Saturday

Secretary of the Interior Ryan Zinke will resign his post at the end of the year, part of a wave of high-profile departures from the Trump administration after the midterm elections.

President Donald Trump announced this latest departure in a pair of tweets Saturday morning, saying his administration will name a replacement next week.

Until that person is named and confirmed, Zinke’s deputy David Bernhardt, a former oil executive, will likely take over the agency.

Zinke, 57, dutifully advanced Trump’s promise to boost coal, oil, and natural gas production since taking office in March of 2017. He has presided over the largest rollbacks in federal land protections in US history and opened up unprecedented swaths of coastal waters for drilling.

Some of Trump’s other cabinet picks were openly disdainful of their agencies. Former Environmental Protection Agency Administrator Scott Pruitt sued the EPA 14 times as Oklahoma’s attorney general.

But Zinke, a former Navy SEAL and Montana Congressman, billed himself as an outdoorsman who believed in protecting public lands. He also racked up a long list of indiscretions, triggering at least 17 federal inquiries, probes, and investigations into his conduct, according to Citizens for Responsibility and Ethics in Washington.


Yet he managed to stay on Trump’s good side, avoiding much of the negative attention that seemed to follow former EPA Administrator Scott Pruitt everywhere during his last days in office.

Zinke’s also been one of the more impactful cabinet members, making decisions that will have lasting consequences for energy development and environment.
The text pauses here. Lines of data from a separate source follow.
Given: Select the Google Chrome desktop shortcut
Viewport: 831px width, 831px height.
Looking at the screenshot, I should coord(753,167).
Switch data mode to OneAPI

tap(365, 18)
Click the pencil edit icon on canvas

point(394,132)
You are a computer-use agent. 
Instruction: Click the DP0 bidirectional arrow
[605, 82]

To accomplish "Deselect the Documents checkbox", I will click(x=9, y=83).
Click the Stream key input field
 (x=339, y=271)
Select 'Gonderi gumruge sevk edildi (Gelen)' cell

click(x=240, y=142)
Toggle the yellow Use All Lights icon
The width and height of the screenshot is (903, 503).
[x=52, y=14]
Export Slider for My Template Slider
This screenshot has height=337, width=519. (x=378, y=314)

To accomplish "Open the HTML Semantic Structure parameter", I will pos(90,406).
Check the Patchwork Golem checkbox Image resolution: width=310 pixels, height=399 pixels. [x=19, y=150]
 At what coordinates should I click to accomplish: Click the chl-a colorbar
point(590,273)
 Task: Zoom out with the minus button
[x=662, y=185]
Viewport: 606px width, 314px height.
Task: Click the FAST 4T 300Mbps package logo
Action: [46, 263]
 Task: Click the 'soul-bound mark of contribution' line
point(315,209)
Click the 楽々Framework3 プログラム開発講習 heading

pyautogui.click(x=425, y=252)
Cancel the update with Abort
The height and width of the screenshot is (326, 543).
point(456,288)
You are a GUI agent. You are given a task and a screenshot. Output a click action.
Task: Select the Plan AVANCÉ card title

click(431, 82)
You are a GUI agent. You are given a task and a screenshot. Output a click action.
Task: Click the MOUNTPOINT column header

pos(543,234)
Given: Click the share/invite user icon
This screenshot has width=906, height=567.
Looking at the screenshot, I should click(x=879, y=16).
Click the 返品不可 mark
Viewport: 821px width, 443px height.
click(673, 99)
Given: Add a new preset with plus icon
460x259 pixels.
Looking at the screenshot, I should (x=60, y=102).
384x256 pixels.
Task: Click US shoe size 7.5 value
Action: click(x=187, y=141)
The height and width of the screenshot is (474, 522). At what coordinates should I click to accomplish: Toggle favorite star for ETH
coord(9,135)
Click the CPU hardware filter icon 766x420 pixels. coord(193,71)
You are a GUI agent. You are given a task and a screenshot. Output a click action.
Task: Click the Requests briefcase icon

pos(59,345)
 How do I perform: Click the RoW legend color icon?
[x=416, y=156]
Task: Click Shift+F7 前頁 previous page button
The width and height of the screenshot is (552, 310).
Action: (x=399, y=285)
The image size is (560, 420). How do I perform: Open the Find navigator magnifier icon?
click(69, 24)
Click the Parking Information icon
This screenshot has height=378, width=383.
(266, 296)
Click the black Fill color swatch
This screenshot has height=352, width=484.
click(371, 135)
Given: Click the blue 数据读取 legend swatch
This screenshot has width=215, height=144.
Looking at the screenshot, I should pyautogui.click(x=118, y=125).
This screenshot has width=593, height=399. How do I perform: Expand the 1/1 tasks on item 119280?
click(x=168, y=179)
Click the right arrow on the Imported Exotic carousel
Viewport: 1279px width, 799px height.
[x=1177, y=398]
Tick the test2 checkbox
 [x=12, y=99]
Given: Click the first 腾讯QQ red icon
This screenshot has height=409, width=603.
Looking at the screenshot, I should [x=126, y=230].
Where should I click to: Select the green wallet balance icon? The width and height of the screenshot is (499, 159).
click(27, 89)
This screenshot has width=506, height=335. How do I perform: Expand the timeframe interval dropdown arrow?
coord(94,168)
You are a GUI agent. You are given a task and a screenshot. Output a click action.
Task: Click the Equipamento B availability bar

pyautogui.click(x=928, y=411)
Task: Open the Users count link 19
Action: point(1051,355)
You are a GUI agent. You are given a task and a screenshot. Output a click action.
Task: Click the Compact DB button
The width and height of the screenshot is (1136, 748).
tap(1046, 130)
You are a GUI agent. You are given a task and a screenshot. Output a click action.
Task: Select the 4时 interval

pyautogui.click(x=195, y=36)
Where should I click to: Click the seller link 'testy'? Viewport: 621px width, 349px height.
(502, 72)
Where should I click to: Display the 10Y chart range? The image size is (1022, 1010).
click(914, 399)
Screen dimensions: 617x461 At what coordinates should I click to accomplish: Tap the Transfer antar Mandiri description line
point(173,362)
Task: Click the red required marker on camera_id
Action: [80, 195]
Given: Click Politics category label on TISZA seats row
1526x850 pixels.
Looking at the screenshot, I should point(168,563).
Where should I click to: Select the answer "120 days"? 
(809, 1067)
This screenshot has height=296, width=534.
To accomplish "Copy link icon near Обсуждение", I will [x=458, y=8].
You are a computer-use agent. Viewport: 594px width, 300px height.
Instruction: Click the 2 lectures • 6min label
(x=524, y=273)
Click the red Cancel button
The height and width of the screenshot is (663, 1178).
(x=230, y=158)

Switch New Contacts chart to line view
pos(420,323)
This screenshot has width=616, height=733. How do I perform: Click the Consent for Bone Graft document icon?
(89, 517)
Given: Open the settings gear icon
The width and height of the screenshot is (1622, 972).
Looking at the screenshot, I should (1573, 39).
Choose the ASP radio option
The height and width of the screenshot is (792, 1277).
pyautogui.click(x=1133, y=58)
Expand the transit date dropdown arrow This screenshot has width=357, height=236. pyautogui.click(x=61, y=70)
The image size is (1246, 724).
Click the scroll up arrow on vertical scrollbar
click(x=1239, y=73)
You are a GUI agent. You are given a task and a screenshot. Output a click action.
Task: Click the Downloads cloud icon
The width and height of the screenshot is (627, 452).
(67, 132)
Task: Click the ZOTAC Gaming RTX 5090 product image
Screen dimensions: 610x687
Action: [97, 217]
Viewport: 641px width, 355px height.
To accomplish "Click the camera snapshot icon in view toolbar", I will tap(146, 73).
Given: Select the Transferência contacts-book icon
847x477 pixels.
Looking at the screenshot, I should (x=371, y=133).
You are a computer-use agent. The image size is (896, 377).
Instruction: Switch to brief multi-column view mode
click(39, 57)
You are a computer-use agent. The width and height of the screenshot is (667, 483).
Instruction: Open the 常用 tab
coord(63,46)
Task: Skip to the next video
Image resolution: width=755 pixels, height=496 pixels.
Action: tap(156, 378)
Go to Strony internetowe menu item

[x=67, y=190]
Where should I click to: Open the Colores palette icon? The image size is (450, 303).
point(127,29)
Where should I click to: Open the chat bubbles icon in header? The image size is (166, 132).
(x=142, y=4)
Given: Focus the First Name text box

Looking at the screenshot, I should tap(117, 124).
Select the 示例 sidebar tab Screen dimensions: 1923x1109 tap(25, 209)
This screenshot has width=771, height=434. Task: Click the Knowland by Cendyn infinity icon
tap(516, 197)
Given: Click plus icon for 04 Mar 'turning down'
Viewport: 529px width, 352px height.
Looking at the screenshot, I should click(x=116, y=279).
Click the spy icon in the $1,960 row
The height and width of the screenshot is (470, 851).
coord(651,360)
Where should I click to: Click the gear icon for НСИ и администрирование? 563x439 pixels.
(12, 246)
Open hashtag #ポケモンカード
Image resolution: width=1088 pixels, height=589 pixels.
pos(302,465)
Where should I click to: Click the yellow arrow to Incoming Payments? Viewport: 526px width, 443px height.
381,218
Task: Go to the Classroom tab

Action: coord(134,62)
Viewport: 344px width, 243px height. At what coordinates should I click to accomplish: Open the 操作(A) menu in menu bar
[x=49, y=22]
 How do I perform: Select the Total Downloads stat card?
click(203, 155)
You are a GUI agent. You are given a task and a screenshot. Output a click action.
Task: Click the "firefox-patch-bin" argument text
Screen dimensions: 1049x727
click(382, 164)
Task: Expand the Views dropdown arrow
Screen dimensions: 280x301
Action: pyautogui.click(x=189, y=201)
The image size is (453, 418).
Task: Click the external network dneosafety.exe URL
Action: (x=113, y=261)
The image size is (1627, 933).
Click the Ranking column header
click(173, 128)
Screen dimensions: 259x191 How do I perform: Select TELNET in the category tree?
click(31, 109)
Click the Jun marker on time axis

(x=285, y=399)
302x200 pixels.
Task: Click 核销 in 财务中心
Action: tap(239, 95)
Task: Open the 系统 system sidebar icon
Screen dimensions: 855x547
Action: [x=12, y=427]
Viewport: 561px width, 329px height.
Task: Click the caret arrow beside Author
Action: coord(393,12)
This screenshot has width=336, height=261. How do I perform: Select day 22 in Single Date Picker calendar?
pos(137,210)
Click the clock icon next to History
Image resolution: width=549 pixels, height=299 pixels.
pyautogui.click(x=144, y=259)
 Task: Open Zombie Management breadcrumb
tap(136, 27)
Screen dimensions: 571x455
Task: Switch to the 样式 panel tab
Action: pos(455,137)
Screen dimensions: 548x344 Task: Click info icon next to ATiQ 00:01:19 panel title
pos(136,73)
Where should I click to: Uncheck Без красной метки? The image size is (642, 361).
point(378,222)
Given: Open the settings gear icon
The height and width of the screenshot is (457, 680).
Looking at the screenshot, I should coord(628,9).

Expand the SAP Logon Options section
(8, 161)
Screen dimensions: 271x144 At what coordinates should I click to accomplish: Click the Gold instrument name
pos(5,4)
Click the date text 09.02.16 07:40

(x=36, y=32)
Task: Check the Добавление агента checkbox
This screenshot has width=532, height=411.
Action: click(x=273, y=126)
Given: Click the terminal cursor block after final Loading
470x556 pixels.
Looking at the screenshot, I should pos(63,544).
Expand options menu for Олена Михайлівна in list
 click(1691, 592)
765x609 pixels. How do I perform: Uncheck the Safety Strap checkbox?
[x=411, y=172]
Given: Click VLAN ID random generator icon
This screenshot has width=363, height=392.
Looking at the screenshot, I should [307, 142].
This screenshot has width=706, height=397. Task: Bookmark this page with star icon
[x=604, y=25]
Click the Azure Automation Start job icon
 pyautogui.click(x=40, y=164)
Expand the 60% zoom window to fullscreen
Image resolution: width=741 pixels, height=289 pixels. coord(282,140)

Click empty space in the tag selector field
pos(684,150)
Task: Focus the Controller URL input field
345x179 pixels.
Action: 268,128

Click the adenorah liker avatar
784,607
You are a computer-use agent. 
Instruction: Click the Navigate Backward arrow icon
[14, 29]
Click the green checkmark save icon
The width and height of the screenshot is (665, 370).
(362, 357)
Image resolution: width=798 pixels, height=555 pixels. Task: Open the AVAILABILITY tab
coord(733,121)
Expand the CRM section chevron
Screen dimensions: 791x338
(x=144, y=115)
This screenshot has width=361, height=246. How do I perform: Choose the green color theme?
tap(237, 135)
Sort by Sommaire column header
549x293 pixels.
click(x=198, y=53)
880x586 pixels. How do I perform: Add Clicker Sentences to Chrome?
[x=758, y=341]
The Department of the Interior manages federal lands, natural resources, and administers programs for Native Americans. This includes operating national parks, leasing drilling rights, and preserving wildlife habitats.

Under the Trump administration, the department made a priority of encouraging fossil fuel development on federal lands in pursuit of “energy dominance.” During his time in office, Zinke made it abundantly clear who he wanted to protect and who he saw as the villians. He told the Louisiana Oil and Gas Association that “our government should work for you,” a remark that earned him a standing ovation.


On the other hand, he blamed California’s massive wildfires on “environmental terrorist groups” and waffled as to whether climate change played a role in the blazes.

One of Zinke’s first actions in office was to lift an Obama-era moratorium on new coal leasing. In January this year, the Interior Department proposed opening up nearly all US coastal waters to offshore oil and gas drilling, reversing the protected status of these regions and teeing up the largest mineral rights lease sale in US history.

The Trump administration has also made point of undoing environmental regulations and Zinke has presided over some of its most impactful rollbacks.

Zinke recommended and the White House approved shrinking the size of 10 national monuments, areas in federal lands protected from development. The list included the Bears Ears and Grand Staircase-Escalante monuments in Utah, together rolling back protections on 2 million acres of federal lands. The move marked the largest loss of federal land protection in US history.

Emails showed that facilitating oil drilling was a key reason behind the Interior Department’s decision to undo federal protections.

The White House also rolled back regulations on offshore drilling that were put in place by the Bureau of Ocean Energy Management at the Interior Department after the Deepwater Horizon oil spill killed 11 workers and sent 4.9 million barrels of crude oil into the Gulf of Mexico in 2010.

In addition, the Interior Department loosened restrictions on methane produced from oil and gas drilling on federal lands.

Endangered species protections were also eroded. The US Fish and Wildlife Service at the Interior Department this summer proposed weaker rules for adding animals and plants to the endangered species list as well as making the government weigh the economic costs of protecting wildlife under the Endangered Species Act. Many organisms in danger of dying out forever live on public lands and environmental activists have long used the Endangered Species Act to block mining and development in vulnerable habitats.

Many of the big policy changes Zinke has made aren’t set in stone. Outdoor recreation groups, conservationists, and Native American tribes have already sued to block many of these rollbacks and in some cases, courts have ruled against Zinke. But the changes that do survive will serve to increase fossil fuel emissions, shrink pristine natural environments.